Hyperpat\’s HyperDay

SF, science, and daily living

A More Perfect Union

Posted by hyperpat on September 8, 2006

Just what is a government supposed to do? Why do we need to have one at all? The framers of the Constitution certainly had an idea of what functions and services a government should provide:

We the People of the United States, in Order to form a more perfect Union, establish Justice, insure domestic Tranquility, provide for the common defence, promote the general Welfare, and secure the Blessings of Liberty to ourselves and our Posterity, do ordain and establish this Constitution for the United States of America.

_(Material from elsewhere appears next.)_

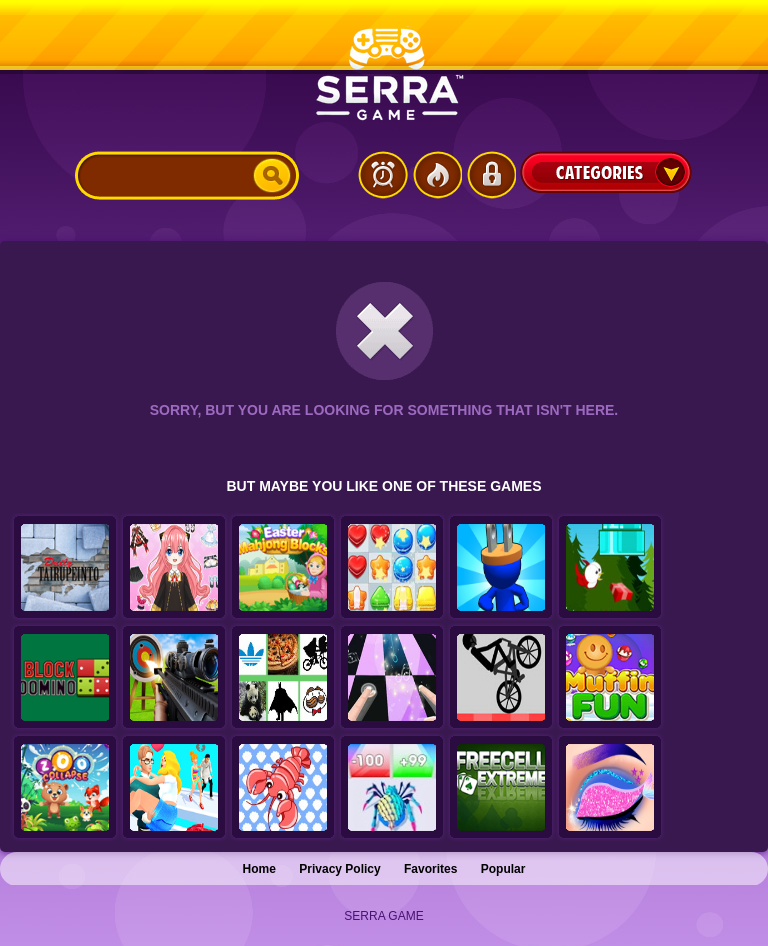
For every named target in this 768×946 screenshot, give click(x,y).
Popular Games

Justice, peace, defense, general welfare all sound like things most people want. But what about the very first item listed: a ‘more perfect Union’? Union implies a group, and here is where many people have problems. Humans do not exist very well as isolated individuals, they are very definitely a social species, in some aspects just like bees and ants. Societies have structures that allow for:

1. Specialization. All the members of the group don’t have to do or know everything, some members can dedicate their efforts to particular types of work that benefit all while receiving the same types of benefits from others of the group that specialize in other types of activities. Soldiers, policemen, scientists, doctors, plumbers, even cable tv repairmen – each can contribute to the overall benefit of the group.

2. Control: Rogue members of the group can be restrained or removed from the group by the actions of many against a few. Criminals, ‘undesirables’, someone ‘different’ from the majority – control can be both a gain to the society and an inequitable injustice to a minority.

3. Protection: a large group can more easily defend itself from both the ravages of nature and of other men than can individuals.

4. Continuity: The group lives on even though its individual members die off. Knowledge can be communicated and passed down.

In other words, one of the functions of government is to allow a group of individuals to band together to achieve the benefits described above. But as also alluded to above, these benefits come at a price: the individual must conform to the rules of the society. And here is where most of the conflict that plagues the human race comes from, as where the dividing line is drawn between what the individual wants and is allowed to do and what the group mandates for him.

The socialistic and capitalistic models of government are merely two points along this spectrum of division between individual and group. As such, probably neither is perfect, and elements of one philosophy may be able to co-exist with the other.

Right now there is a certain amount of political discussion about two items that would affect almost everyone in America: Universal health care coverage and Social Security. Both of these programs have as their basis a socialistic ideal that people should not have weather all of life’s vagaries on their own, but that all should contribute to a general pool of funds that members can access when needed. Both these programs have merit; properly implemented they would, on average, improve the health and welfare of the entire group. Ayn Rand, in several of her books (Atlas Shrugged, The Virtue of Selfishness), railed against this type of thing, considering them the actions of ‘moochers’, people who don’t contribute anything of their own to society, taking from those who do produce, merely because they can. Or, in its more extreme form, “from each according to their abilities, to each according to their need”, the communistic ideal. But I think she underestimated the benefit that all can derive from carefully selected taxes on everyone, along with dismissing the true compassion humans, as social animals, can feel for another member of their group.

Social Security needs a more reliable funding method, and universal health care has yet to be implemented. Neither will happen unless a goodly number of Americans make it clear to their elected representatives that these are things they think should happen. Think about this. Think what type of government the Constitution’s framers were trying to create. Then tell your representative what your decisions are, and perhaps we will end up with ‘a more perfect Union’.